Improving Hugging Face Training Efficiency Through Packing with Flash Attention 2

Training with packed instruction tuning examples (without padding) is now compatible with Flash Attention 2 in Hugging Face, due to a recent PR and the brand new DataCollatorWithFlattening

It could possibly provide as much as 2x improvement in training throughput while maintaining convergence quality. Read on for the small print!

Introduction

Padding input sequences in mini-batches is a usual method to collate inputs during training. Nevertheless, this introduces inefficiencies due to the irrelevant padding tokens. Packing examples without padding, and using the token position information, is a more efficient alternative. Nevertheless, previous implementations of packing didn’t consider example boundaries when using Flash Attention 2, leading to undesired cross-example attention that reduce quality and convergence.

Hugging Face Transformers now addresses this with a brand new feature that maintains boundary awareness during packing, alongside the introduction of a brand new data collator, DataCollatorWithFlattening.

By choosing DataCollatorWithFlattening, Hugging Face Trainer users can now seamlessly concatenate sequences right into a single tensor while accounting for sequence boundaries during Flash Attention 2 computations. That is achieved through the flash_attn_varlen_func, which calculates the cumulative sequence lengths in each mini-batch (cu_seqlens).

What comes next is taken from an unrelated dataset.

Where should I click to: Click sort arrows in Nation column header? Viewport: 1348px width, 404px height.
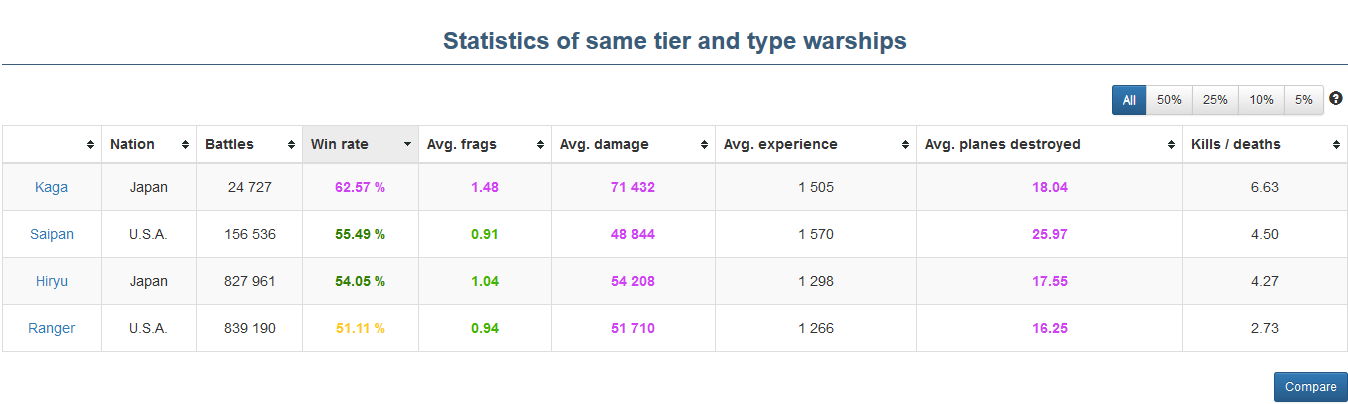point(185,145)
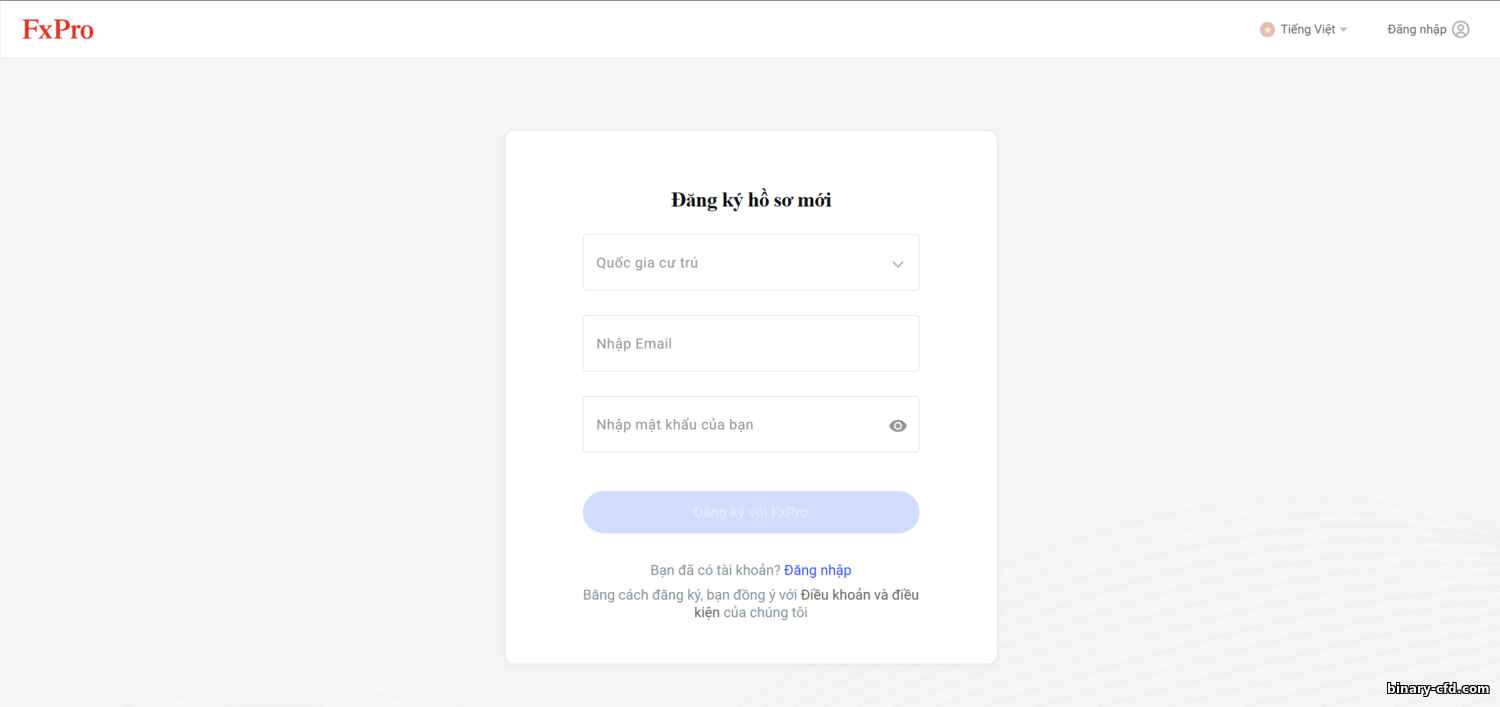Follow the blue Đăng nhập link
1500x707 pixels.
(x=817, y=570)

The identical feature is obtainable to Hugging Face SFTTrainer users within the TRL library by setting a brand new flag, padding_free=True, when calling the info collator DataCollatorForCompletionOnlyLM.

As much as 2x throughput increase

We see significant improvement in training throughput using this feature with the brand new DataCollatorWithFlattening. The figure below shows the throughput measured in tokens/second during training. In this instance, the throughput is the per-GPU average over 8 A100-80 GPU over one epoch of a 20K randomly chosen sample from two different instruct tuning datasets, FLAN and OrcaMath.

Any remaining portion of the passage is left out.